=== Supplied records ===
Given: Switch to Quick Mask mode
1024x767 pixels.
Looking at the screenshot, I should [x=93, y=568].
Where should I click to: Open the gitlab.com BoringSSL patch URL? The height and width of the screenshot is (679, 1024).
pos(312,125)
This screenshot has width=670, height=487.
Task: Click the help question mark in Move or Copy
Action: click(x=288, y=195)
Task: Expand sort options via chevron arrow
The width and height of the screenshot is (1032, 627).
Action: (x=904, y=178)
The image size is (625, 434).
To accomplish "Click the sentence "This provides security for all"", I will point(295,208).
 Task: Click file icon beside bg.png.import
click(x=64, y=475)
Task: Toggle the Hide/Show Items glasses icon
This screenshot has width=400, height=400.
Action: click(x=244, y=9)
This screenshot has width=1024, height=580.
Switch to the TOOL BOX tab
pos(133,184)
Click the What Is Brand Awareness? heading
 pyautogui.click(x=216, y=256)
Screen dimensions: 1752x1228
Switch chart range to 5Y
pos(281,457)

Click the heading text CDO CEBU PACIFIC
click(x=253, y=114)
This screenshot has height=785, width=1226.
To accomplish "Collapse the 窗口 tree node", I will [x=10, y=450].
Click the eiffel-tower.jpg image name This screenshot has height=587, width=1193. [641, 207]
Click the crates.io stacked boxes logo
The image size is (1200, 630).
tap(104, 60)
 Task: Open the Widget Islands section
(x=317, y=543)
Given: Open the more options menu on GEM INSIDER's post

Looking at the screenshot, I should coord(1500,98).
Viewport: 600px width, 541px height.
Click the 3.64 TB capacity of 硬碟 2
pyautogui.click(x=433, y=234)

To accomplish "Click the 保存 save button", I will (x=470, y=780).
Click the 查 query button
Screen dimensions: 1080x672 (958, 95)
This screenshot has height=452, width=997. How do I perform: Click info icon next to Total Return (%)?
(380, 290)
===
Please return the data above exactly as given.

Given: Switch to Quick Mask mode
1024x767 pixels.
Looking at the screenshot, I should [x=93, y=568].
Where should I click to: Open the gitlab.com BoringSSL patch URL? The height and width of the screenshot is (679, 1024).
pos(312,125)
This screenshot has width=670, height=487.
Task: Click the help question mark in Move or Copy
Action: click(x=288, y=195)
Task: Expand sort options via chevron arrow
The width and height of the screenshot is (1032, 627).
Action: (x=904, y=178)
The image size is (625, 434).
To accomplish "Click the sentence "This provides security for all"", I will point(295,208).
 Task: Click file icon beside bg.png.import
click(x=64, y=475)
Task: Toggle the Hide/Show Items glasses icon
This screenshot has width=400, height=400.
Action: click(x=244, y=9)
This screenshot has width=1024, height=580.
Switch to the TOOL BOX tab
pos(133,184)
Click the What Is Brand Awareness? heading
 pyautogui.click(x=216, y=256)
Screen dimensions: 1752x1228
Switch chart range to 5Y
pos(281,457)

Click the heading text CDO CEBU PACIFIC
click(x=253, y=114)
This screenshot has height=785, width=1226.
To accomplish "Collapse the 窗口 tree node", I will [x=10, y=450].
Click the eiffel-tower.jpg image name This screenshot has height=587, width=1193. [641, 207]
Click the crates.io stacked boxes logo
The image size is (1200, 630).
tap(104, 60)
 Task: Open the Widget Islands section
(x=317, y=543)
Given: Open the more options menu on GEM INSIDER's post

Looking at the screenshot, I should coord(1500,98).
Viewport: 600px width, 541px height.
Click the 3.64 TB capacity of 硬碟 2
pyautogui.click(x=433, y=234)

To accomplish "Click the 保存 save button", I will (x=470, y=780).
Click the 查 query button
Screen dimensions: 1080x672 (958, 95)
This screenshot has height=452, width=997. How do I perform: Click info icon next to Total Return (%)?
(380, 290)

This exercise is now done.